Avant sa démission, on savait que le pape Benoît XVI serait salué comme le grand pape intellectuel du siècle. Ce qui ne signifie pas que ce pape allemand fut plus intelligent et cultivé que ses prédécesseurs, mais toute sa vie, cet homme aura étudié, enseigné, lu les auteurs les plus arides, écrit avec abondance, donné des conférences, corrigé des théologiens progressistes. Devenu pape, il n’avait pas changé, ne s’était pas départi de sa nature profonde, faite de pudeur, de timidité, de réserve. Ce qui ne veut pas dire laxisme et faiblesse, comme l’ont montré nombre de décisions et d’orientations prises durant son règne de huit ans.

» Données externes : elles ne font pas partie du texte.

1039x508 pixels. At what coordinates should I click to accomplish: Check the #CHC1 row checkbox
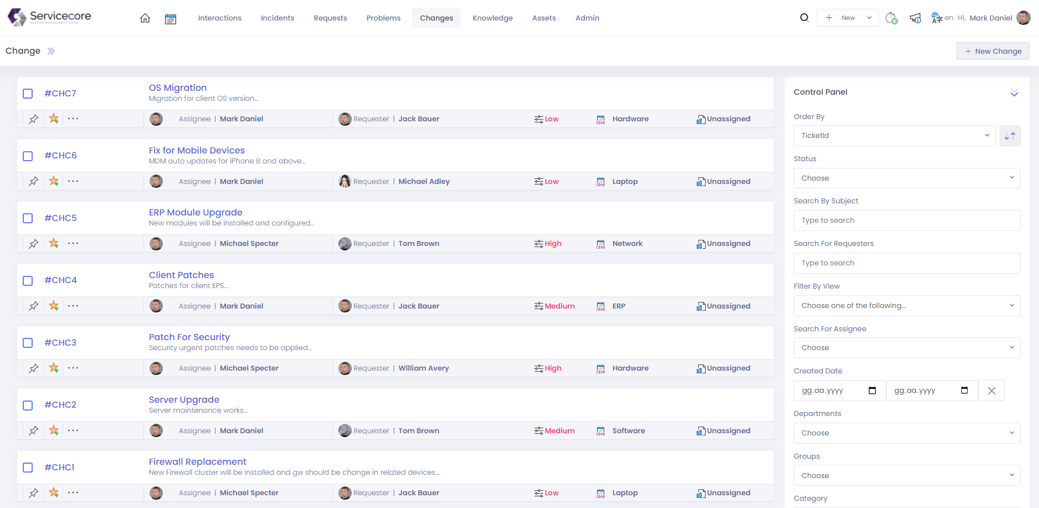click(28, 468)
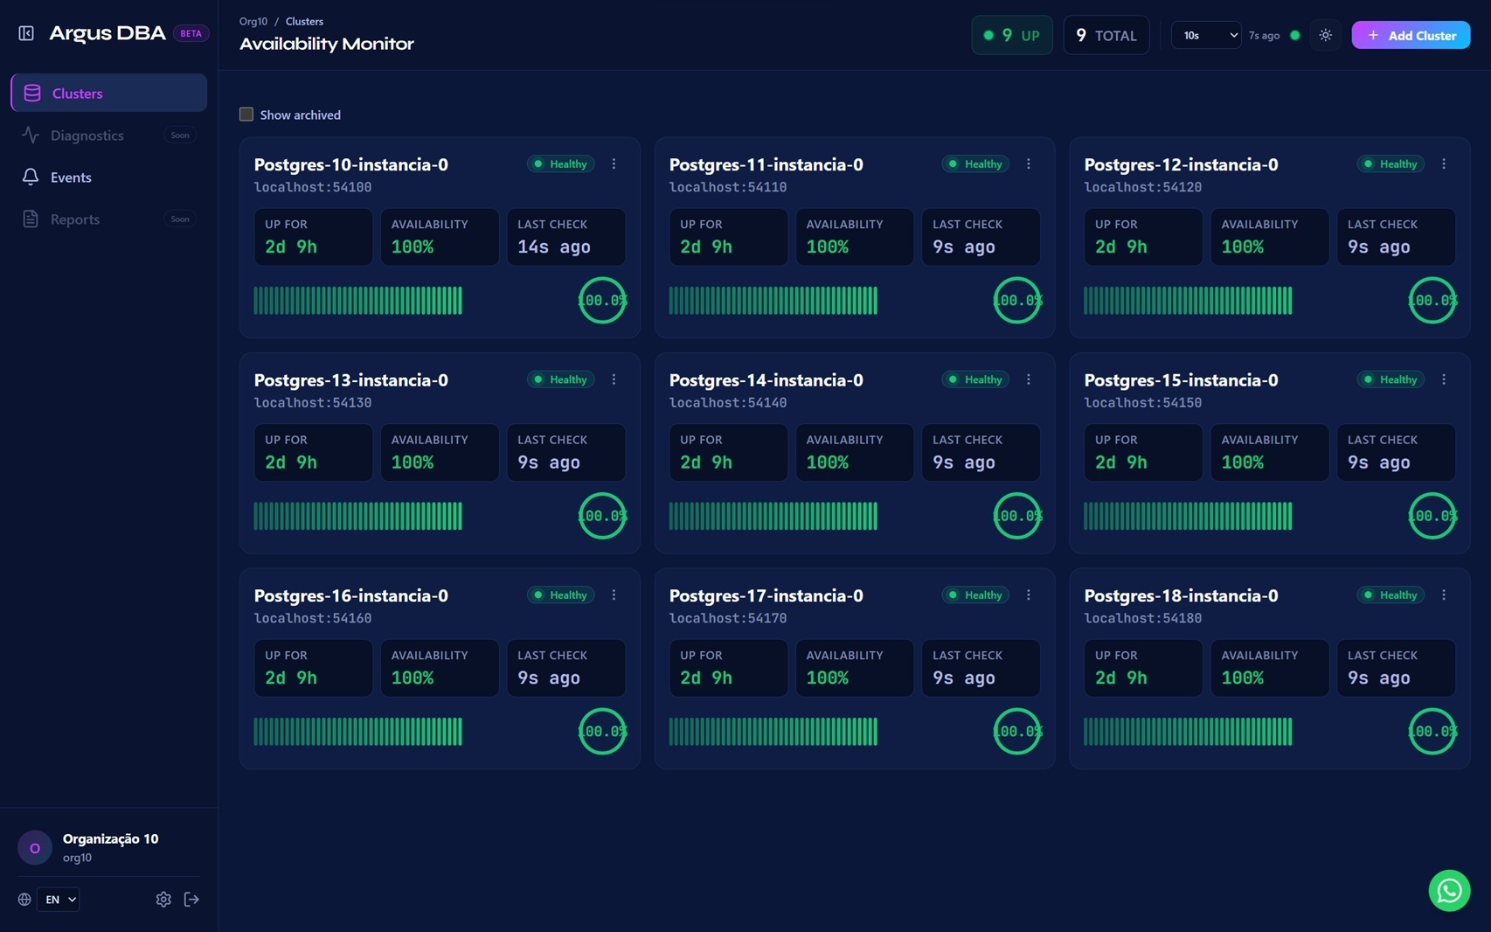
Task: Open the EN language dropdown
Action: [59, 899]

Son élection du 19 avril 2005 n’avait pas été, à proprement parler, une surprise. Benoît XVI restera même l’un des papes les plus rapidement élus, le 265e de l'histoire. Malgré une brève résistance de la minorité progressiste du conclave (autour des cardinaux Martini et Bergoglio), deux jours et quatre tours de scrutin avaient suffi pour élever au trône de Pierre celui qui fut, de 1981 à 2005, l’un des plus proches de Jean Paul II à la Curie, en charge de la doctrine, et était aussi le «doyen» du collège des cardinaux.
Elu, il avait choisi –créant cette fois la surprise– le nom de Benoît, par référence à Saint-Benoît de Nursie, fondateur du monachisme en Occident, et à Benoît XV (1914-1922), le pape pacifiste de la «Grande Guerre».
Dès le début de 2005, devant la dégradation de la santé du pape polonais, le clan le plus conservateur de la Curie avait commencé à faire campagne pour lui. Malgré son âge avancé –78 ans– et son image déplorable auprès des progressistes, la thèse de son élection avait pris corps, fondée sur le brio intellectuel du personnage, sa parfaite orthodoxie, son goût de la tradition.
Le «dauphin» de Jean Paul II
Réputation qui ne sera jamais démentie durant ce pontificat-charnière. L'amitié fidèle, sincère, indéfectible que lui portait Jean Paul II, qui l'avait maintenu au poste de préfet de la doctrine pendant 23 ans, contre vents et marées, était aussi une solide garantie.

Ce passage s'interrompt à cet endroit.